Istruzioni di lavoro. Traduci in inglese questa frase del testo sulla riprogrammazione cellulare: "La scoperta, che ha rivoluzionato la biologia cellulare e la ricerca di cure per le patologie umane, gli è valsa il premio Nobel."

Estratto scelto.
<<<<

Nel 2006 Shinya Yamanaka, studioso di cellule staminali in Giappone, ha sviluppato un metodo per riprogrammare le cellule adulte facendole regredire a uno stadio simil- embrionale. La scoperta, che ha rivoluzionato la biologia cellulare e la ricerca di cure per le patologie umane, gli è valsa il premio Nobel. Adesso gli scienziati intendono usare la tecnica chiamata riprogrammazione cellulare o epigenetica, per invertire l’invecchiamento ed eliminare le malattie ad esso correlati.
All’inizio del 2022 un gruppo di imprenditori di alto profilo, tra cui Jeff Bezos, ha scosso la comunità della ricerca sull’invecchiamento con il lancio di Altos Labs un’azienda tre 3 miliardi di dollari che si occuperà di riprogrammazione. Yamanaka è già stato cooptato in veste di consulente. Per cancellare l’identità delle cellule mature, facendole tornare allo stato originario, Yamanaka aveva usato 4 proteine tra quelle note come fattori di trascrizione che avviano e regolano l’espressione dei geni. Il passo successivo, quello cioè di applicare il principio all’invecchiamento è stato compiuto da Juan Carlos Izpisua Belmonte, un biologo specializzato nella rigenerazione degli organi.

>>>>

Righe estratte.
<<<<

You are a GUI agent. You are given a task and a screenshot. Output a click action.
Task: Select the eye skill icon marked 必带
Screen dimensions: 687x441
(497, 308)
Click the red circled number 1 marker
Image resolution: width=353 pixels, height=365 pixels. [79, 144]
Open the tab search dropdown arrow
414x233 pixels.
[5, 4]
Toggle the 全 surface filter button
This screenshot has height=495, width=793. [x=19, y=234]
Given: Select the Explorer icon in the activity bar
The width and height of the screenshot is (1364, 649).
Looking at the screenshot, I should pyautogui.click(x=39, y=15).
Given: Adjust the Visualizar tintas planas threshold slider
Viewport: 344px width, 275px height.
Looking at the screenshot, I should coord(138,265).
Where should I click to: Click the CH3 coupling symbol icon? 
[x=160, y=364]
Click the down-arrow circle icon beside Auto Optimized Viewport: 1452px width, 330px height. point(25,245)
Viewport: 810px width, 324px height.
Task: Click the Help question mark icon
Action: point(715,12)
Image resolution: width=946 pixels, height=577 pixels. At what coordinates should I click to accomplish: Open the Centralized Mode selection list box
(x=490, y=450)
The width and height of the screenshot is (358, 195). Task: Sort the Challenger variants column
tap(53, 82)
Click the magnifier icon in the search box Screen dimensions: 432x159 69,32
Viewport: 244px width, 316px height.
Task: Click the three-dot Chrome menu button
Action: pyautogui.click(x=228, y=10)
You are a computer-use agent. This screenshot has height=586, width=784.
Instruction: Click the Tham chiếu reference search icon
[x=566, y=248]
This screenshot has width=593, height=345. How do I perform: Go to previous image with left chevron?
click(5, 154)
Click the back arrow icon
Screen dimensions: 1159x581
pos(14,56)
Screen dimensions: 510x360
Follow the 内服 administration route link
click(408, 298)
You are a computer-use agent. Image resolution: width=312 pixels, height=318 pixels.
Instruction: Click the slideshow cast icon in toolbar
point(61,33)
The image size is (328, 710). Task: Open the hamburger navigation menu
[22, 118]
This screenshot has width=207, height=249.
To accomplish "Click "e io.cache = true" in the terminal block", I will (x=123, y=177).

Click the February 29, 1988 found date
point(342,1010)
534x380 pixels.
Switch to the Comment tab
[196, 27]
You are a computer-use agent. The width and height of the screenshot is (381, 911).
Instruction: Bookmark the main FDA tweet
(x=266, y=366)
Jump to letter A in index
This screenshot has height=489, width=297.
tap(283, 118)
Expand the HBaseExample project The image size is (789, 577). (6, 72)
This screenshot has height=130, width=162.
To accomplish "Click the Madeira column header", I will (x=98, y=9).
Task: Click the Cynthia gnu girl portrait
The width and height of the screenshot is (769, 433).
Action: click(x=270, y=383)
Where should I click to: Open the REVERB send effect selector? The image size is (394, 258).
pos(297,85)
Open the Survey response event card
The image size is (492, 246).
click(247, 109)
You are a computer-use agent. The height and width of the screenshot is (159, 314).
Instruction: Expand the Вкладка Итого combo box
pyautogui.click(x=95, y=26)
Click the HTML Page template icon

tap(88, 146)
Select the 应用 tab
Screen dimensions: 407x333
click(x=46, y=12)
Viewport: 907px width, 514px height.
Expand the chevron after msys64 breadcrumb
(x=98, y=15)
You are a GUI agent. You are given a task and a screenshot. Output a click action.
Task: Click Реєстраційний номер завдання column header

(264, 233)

>>>>

Risposta scritta. The discovery, which revolutionized cell biology and the search for cures for human diseases, earned him the Nobel Prize.